From the author of the New York Times bestseller Juliet comes a mesmerizing novel about a young scholar who risks her reputation—and her life—on a thrilling journey to prove that the legendary warrior women known as the Amazons actually existed. Oxford lecturer Diana Morgan is an expert on Greek mythology. Her obsession with the Amazons started in childhood when her eccentric grandmother claimed to be one herself—before vanishing without a trace. Diana’s colleagues shake their heads at her Amazon fixation. But then a mysterious, well-financed foundation makes Diana an offer she cannot refuse. Traveling to North Africa, Diana teams up with Nick Barran, an enigmatic Middle Eastern guide, and begins deciphering an unusual inscription on the wall of a recently unearthed temple. There she discovers the name of the first Amazon queen, Myrina, who crossed the Mediterranean in a heroic attempt to liberate her kidnapped sisters from Greek pirates, only to become embroiled in the most famous conflict of the ancient world—the Trojan War. Taking their cue from the inscription, Diana and Nick set out to find the fabled treasure that Myrina and her Amazon sisters salvaged from the embattled city of Troy so long ago. Diana doesn’t know the nature of the treasure, but she does know that someone is shadowing her, and that Nick has a sinister agenda of his own. With danger lurking at every turn, and unsure of whom to trust, Diana finds herself on a daring and dangerous quest for truth that will forever change her world.Sweeping from England to North Africa to Greece and the ruins of ancient Troy, and navigating between present and past, The Lost Sisterhood is a breathtaking, passionate adventure of two women on parallel journeys, separated by time, who must fight to keep the lives and legacy of the Amazons from being lost forever.
Hardcover, 585 pages
Published March 11th 2014 by Ballantine Books
Three and a half stars: A book that is too lengthy, and it stumbles with unfinished story lines.

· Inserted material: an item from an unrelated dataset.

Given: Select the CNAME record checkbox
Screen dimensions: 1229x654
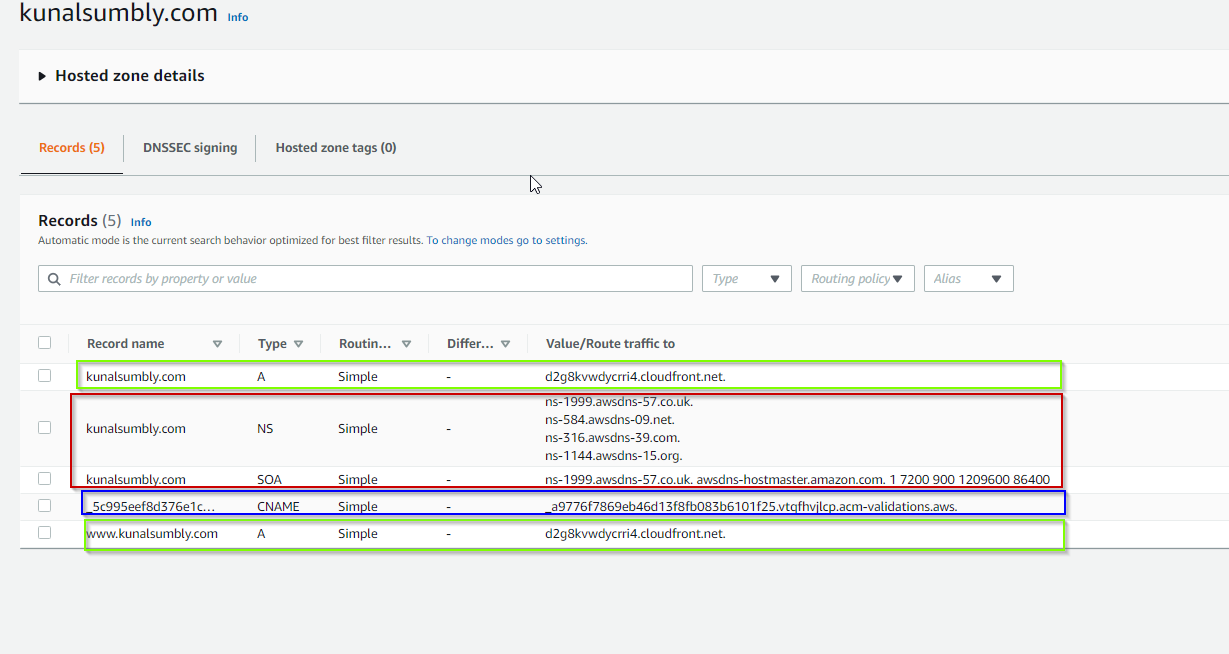Looking at the screenshot, I should click(44, 506).
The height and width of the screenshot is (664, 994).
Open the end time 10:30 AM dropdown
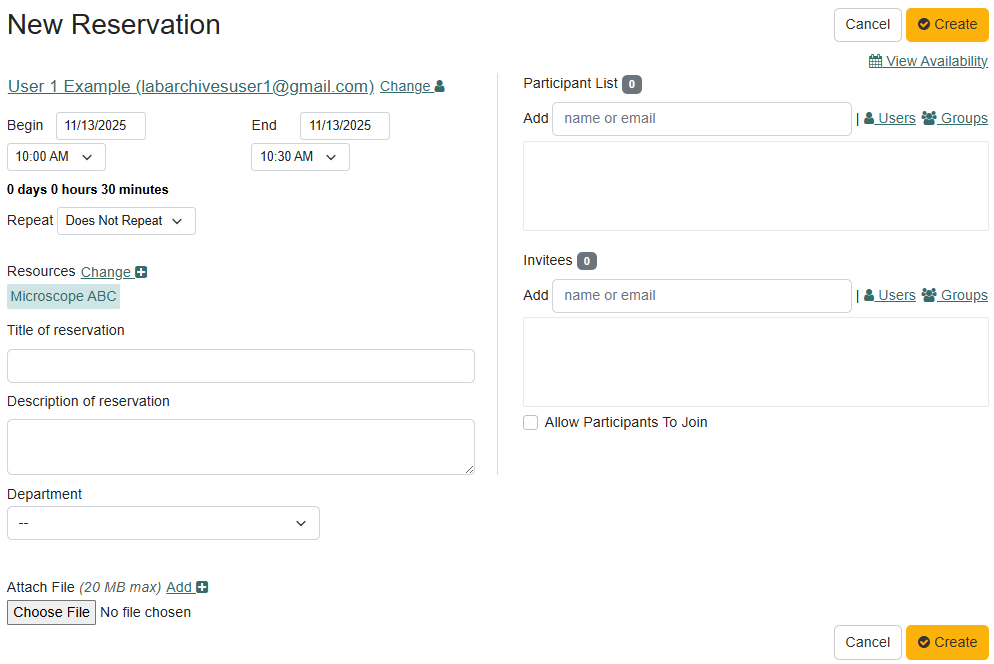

Diana Morgan is desperately trying to lock in her place at Oxford. Right now, she is a guest lecturer whose expertise is Greek Mythology and the mythical Amazon warriors. After an exasperating day, Diana is cornered by a strange man who is linked to a wealthy foundation. He presents Diana with an offer she can’t refuse. Diana meets up with Nick Barran, an enigmatic guide. Together they travel to North Africa in search of the Amazons. As the plot thickens, Diana is confronted with danger around every corner. Who can she trust?
What I Liked:
- The Lost Sisterhood is a sweeping story that immerses the reader into the past and the present as two tales unfold. In the past, Myrina a young, fierce girl is on a quest to save her sisters, which eventually leads her to Troy. In the present, Diana Morgan is tracking down her own mysterious past as she tries to unravel the clues in her grandmother’s notebook. Her journey takes her across continents all in hopes of finding the mysterious Amazon women. If you like adventure, mythology, danger, archeology and mystery, this is a tale for you.
- This book presents two different story lines. I found myself more invested in Myrina’s story line. Myrina is the founder of the Amazons. I loved watching her adventure unfold. From humble beginnings, to the shores of Troy and beyond.
- I enjoyed the mystery. The story is full of twists and turns as Diana and her friends go on a quest to uncover the origins of the Amazon. I especially liked the personal ties that were uncovered between Diana and Nick.
- There is plenty of action and danger in this one, and you are never quite sure whom to trust. It reads a bit like an Dan Brown tale.
- The ending is satisfactory in that the main mystery is complete and most of the story lines are finished.
And The Not So Much:
- What held this one back for me was the length. It got too drawn out, and I felt like it dragged.
- I was extremely disappointed in the supposed conclusion of Myrina’s story. The reader is left wondering what happened to Myrina. I was so invested in Myrina and her character, and I was frustrated that her story line was left dangling.
- I also thought the story line in the present was a fizzle at the end. I don’t know I was expecting way more from the Amazons. After all that, it was disappointing.
- The romance was a big miss for me. Diana isn’t sure who Nick is and she isn’t sure she can trust him, and then she all of a sudden falls in love with him? It just didn’t work for me.
The Lost Sisterhood was an interesting book, and I loved the blending of genres. I was especially intrigued by Myrina’s story in the past which takes the reader to Troy. What held this book back for me was the length, the ridiculous romance and the unfinished story lines. It was a good read, but I wanted it to be brilliant.
I received a copy of this book from the publisher in exchange for an honest review. All opinions are my own, and I was not compensated for this review.